### Source text
┄┄┄┄┄┄┄┄┄┄
UK banks are being told to prepare for a “systemic crisis” which could include the break-up of the eurozone.
The warning came this week from Bank of England governor Mervyn King, who says UK banks need to start stockpiling money.
British banks are owed $11 billion by Greece and $25 billion by Portugal – but both are dwarfed by the $72 billion debt outstanding from Italy.
King urged UK banks to limit bonuses, stop paying dividends and ask their shareholders for more capital.
He also admitted that contingency plans were being drawn up to prepare for a possible break-up of the eurozone.
Meanwhile European Central Bank head Mario Draghi called on eurozone nations to agree new rules to restore credibility to the eurozone.
Speaking in the run-up to another key European Union summit next week, he warned time was running out to stop the crisis spreading like a virus around the world.
“It is time to adapt the euro area design with a set of institutions, rules and processes that is commensurate with the requirements of monetary union.”
┄┄┄┄┄┄┄┄┄┄
### Set of tasks
a: Answer from the eurozone banking text:
(i) How much does Italy owe British banks?
(ii) Who heads the European Central Bank?
(iii) What did Mervyn King urge UK banks to do about bonuses and dividends?
b: Transcribe the eurozone banking text starting with "UK banks are" and going on through "outstanding from Italy.".
Draw only on the text above, with nothing added from outside.

### Data provided
┄┄┄┄┄┄┄┄┄┄
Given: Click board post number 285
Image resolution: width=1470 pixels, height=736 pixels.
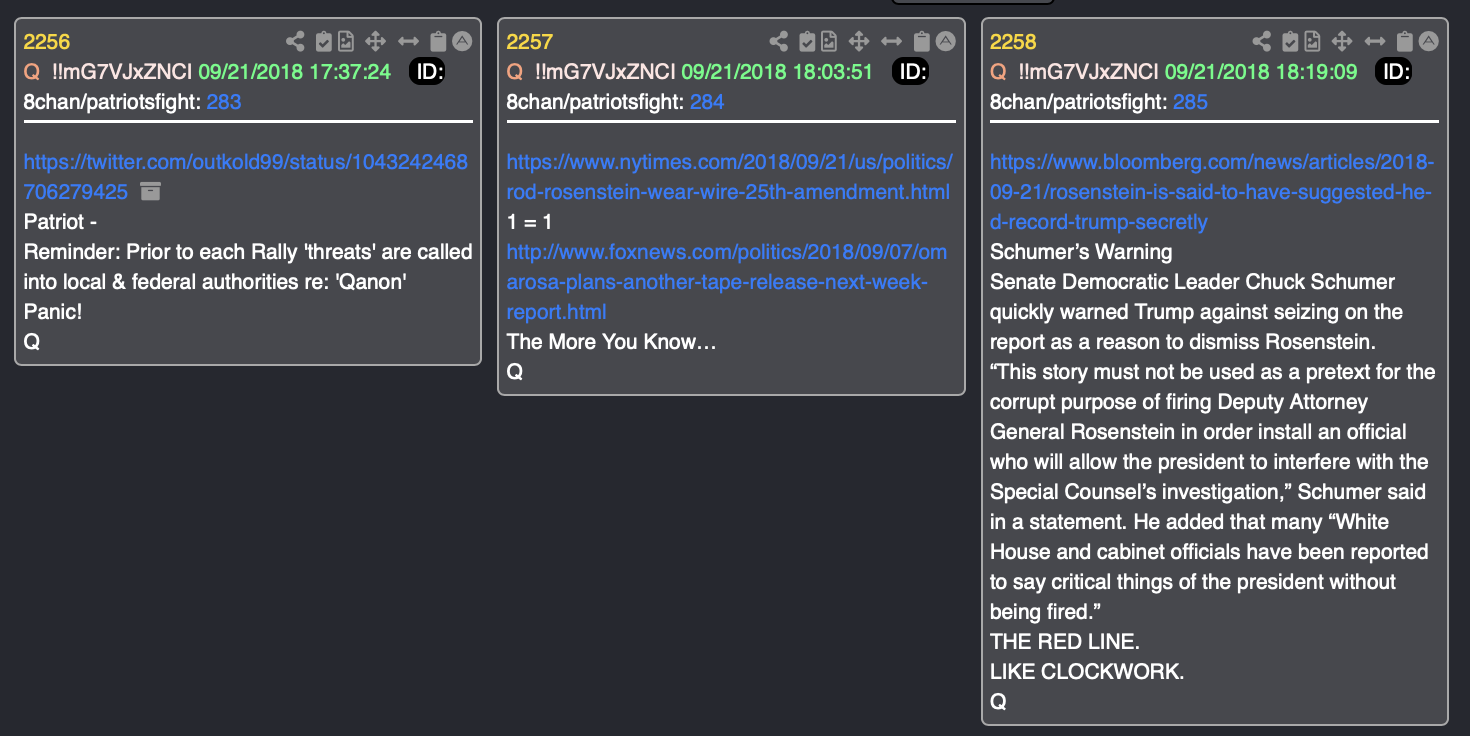Looking at the screenshot, I should [x=1191, y=101].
┄┄┄┄┄┄┄┄┄┄
### Answer set
a:
(i) $72 billion.
(ii) Mario Draghi.
(iii) Limit bonuses and stop paying dividends.

b:
UK banks are being told to prepare for a “systemic crisis” which could include the break-up of the eurozone.
The warning came this week from Bank of England governor Mervyn King, who says UK banks need to start stockpiling money.
British banks are owed $11 billion by Greece and $25 billion by Portugal – but both are dwarfed by the $72 billion debt outstanding from Italy.